The new rules announced last week by Michael Shanks, the energy minister, will allow further development of the Cambo and Clair fields, expansion of which had also been placed on hold following the January court ruling. This whole episode served only to showcase the absurdity of what is being called the managerial 'lanyard class's' thinking about energy. The Treasury is not stupid and was never going to endorse an exercise in performative self-harm. Nor was No 10. 'Keeping it in the ground', as Patrick Harvie used to advocate, was not what Labour meant by a rational and measured transition to renewable energy. The UK depends on oil and gas for 75 per cent of its energy usage.
So the UK government has rejigged the approval process to include a statement of the bleedin' obvious — viz, that burning oil and gas produces emissions. Industry sources believe, rightly, that by submitting this new and more politically correct prospectus, they will be able to go ahead.

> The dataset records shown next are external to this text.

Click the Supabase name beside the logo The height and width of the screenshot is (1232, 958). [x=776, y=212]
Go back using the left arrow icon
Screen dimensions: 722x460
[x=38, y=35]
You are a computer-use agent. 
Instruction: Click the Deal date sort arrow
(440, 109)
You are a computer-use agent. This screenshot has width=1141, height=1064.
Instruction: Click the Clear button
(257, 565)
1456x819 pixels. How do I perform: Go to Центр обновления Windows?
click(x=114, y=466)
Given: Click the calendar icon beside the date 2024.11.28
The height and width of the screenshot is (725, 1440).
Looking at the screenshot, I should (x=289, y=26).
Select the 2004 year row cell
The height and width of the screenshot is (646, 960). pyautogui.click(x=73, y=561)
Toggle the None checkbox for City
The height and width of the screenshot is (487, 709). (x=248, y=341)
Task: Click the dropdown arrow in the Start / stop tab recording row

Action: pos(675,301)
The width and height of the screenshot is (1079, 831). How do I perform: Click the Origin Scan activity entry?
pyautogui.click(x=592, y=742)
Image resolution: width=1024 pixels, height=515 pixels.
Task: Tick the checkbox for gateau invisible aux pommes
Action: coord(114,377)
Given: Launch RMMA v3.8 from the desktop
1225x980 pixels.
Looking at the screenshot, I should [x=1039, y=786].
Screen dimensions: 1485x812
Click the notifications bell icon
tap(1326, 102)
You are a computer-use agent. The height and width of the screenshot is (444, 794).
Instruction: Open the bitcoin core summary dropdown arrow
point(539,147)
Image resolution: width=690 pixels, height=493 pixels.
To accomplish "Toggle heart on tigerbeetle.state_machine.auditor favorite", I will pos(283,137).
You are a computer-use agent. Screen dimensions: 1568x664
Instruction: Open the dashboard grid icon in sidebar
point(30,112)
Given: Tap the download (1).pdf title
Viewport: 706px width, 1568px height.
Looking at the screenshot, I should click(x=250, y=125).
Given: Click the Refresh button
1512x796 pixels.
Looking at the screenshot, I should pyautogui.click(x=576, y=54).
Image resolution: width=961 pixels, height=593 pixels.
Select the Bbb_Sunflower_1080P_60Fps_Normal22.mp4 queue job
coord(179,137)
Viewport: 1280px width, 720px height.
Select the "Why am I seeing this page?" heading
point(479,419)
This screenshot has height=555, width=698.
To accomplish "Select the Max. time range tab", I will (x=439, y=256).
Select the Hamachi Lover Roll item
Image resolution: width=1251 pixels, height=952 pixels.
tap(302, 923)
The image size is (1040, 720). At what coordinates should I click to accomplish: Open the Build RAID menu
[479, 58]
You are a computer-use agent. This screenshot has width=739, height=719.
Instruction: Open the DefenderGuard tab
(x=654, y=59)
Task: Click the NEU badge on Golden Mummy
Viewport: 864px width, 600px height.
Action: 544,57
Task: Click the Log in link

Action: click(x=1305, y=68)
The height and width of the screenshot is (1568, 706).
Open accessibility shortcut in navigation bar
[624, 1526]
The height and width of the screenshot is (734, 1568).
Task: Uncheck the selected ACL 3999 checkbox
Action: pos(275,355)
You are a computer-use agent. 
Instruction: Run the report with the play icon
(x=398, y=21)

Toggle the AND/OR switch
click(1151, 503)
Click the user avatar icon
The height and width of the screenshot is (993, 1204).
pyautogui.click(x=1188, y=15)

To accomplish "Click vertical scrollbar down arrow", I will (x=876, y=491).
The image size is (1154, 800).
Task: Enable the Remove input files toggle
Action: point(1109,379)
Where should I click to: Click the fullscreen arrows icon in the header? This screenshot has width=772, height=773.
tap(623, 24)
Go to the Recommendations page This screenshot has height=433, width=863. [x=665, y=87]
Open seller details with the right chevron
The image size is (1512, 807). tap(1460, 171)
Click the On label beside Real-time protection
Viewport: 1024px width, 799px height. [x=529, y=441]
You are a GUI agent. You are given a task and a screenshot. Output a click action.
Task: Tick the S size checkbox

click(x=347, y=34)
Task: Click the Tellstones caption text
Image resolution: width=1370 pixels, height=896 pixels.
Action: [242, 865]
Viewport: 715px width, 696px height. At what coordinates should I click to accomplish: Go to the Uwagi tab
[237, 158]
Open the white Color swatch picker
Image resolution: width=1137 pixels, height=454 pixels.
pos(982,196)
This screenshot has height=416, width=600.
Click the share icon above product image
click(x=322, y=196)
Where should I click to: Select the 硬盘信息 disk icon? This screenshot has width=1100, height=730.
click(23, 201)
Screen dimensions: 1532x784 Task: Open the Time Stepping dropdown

That is, if firms like Equinor haven't given up in disgust. They're already being hit by a 78 per cent profits tax on North Sea oil, which makes you wonder why they bother. It's not as if the oil price is exactly soaring right now, despite the nasty business in the Strait of Hormuz. Companies such as Harbour Energy have given up and pulled out. Norwegian-owned Equinor, in Rosebank, is hanging on, presumably in the hope that it will be well placed to bid for future wind farm development. It installed the first commercially viable floating wind farm, Hywind, off Peterhead.
All of which underlines the lamentable state of our whole approach to energy. Oil companies, demonised by the environmental lobby, happen to possess the very skills and technology which will be needed if and when the green energy bonanza finally materialises. Greenpeace seems to think the wind energy in the North Sea can be harnessed by Native American dream-catchers and transmitted into people's homes by daisy chains. In fact it requires heavy-duty platforms, implanted in turbulent waters, to support wind turbines the size of the Eiffel Tower — and also the laying of undersea cables to get it to the grid (if it can be upgraded in time). This is not very different, technologically, from what fossil fuel companies have been doing for the past 50 years.
Rosebank and Jackdaw are not going to solve the UK's strategic energy deficit. They are rather modest operations in a North Sea field that is in steep and irrevocable decline. The glory days are over. But we still need whatever they can provide, if only to ensure a measure of energy security and help reduce costly imports.
One of the more specious arguments currently deployed by opponents of Rosebank and Jackdaw is that their hydrocarbons will be exported and are therefore of no use here. Not so: gas goes directly to the UK. Oil is mostly exported to Rotterdam for refining, but it comes back as petrol and other products. It isn't refined here because we've closed nearly all our own refineries, such as Grangemouth, because of our perverse belief that it is morally preferable to import hydrocarbons.
Abandoning the North Sea won't bring forward net zero by a single day. It will merely increase our dependency on authoritarian governments in the Middle East, make energy bills even more unaffordable, and deprive the UK of billions in oil revenues to spend on the NHS.
Predictably, the Scottish government has not responded to the energy U-turn. The SNP is still under the sway of environmental cretinism. No wonder Fergus Ewing, a voice of energy sanity, has decided to walk. Perhaps Ed Miliband may be following him in the not-too-distant future.